Vous voyez ? C'est absurde, non ? Ces deux camps qui se font face sans se comprendre, pourtant ardemment animés par ce même noble but : éviter de voir ceux que l'on aime si fort, souffrir.
Alors hésiter, entre le silence qui étouffe, et la parole qui lacère. Et choisir.
Ce que tout cela m'apprend, c'est qu'il n'y a pas de camps, finalement. Pas de méchants ni de gentils, pas de bons ni de mauvais. Personne n'a tort, mais personne n'a raison non plus. Au fond, il n'y a même pas d'injustice ni de rejet.

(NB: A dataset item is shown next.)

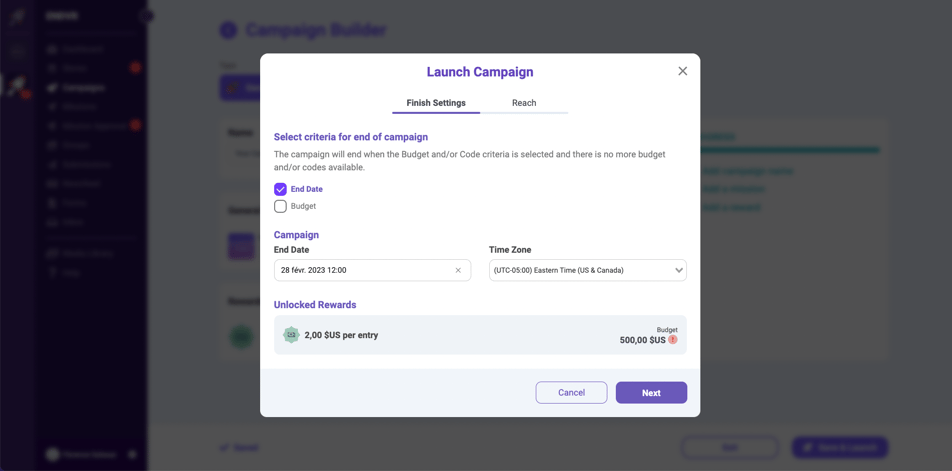
Task: Clear the End Date field value
Action: click(x=458, y=270)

Il n'y a que des souffrances qui ne se comprennent pas. Entre elles, l'espoir, comme une graine encore endormie dans la terre froide. Une semence qui puise ses nutriments dans la guérison de chacun et chacune pour germer. Plus tard, quand il sera temps.
L'espoir qu'un jour nous serons plus forts ensemble. Certes, jamais vraiment guéris, mais infiniment plus lumineux.
Début janvier, alors que je n'avais aucunement conscience de la grenade enfouie en mon inconscient, j'avais intuitivement décidé que 2023 serait l'année de la libération. On y est, je crois, non ?
Bonne nouvelle: nous sommes début juin, imaginez donc ce qui peut encore être accompli en sept mois ! Alors au boulot !
Et pour moi cela commence maintenant, alors que je sors (enfin) de ma grotte en coton et me remets à parler.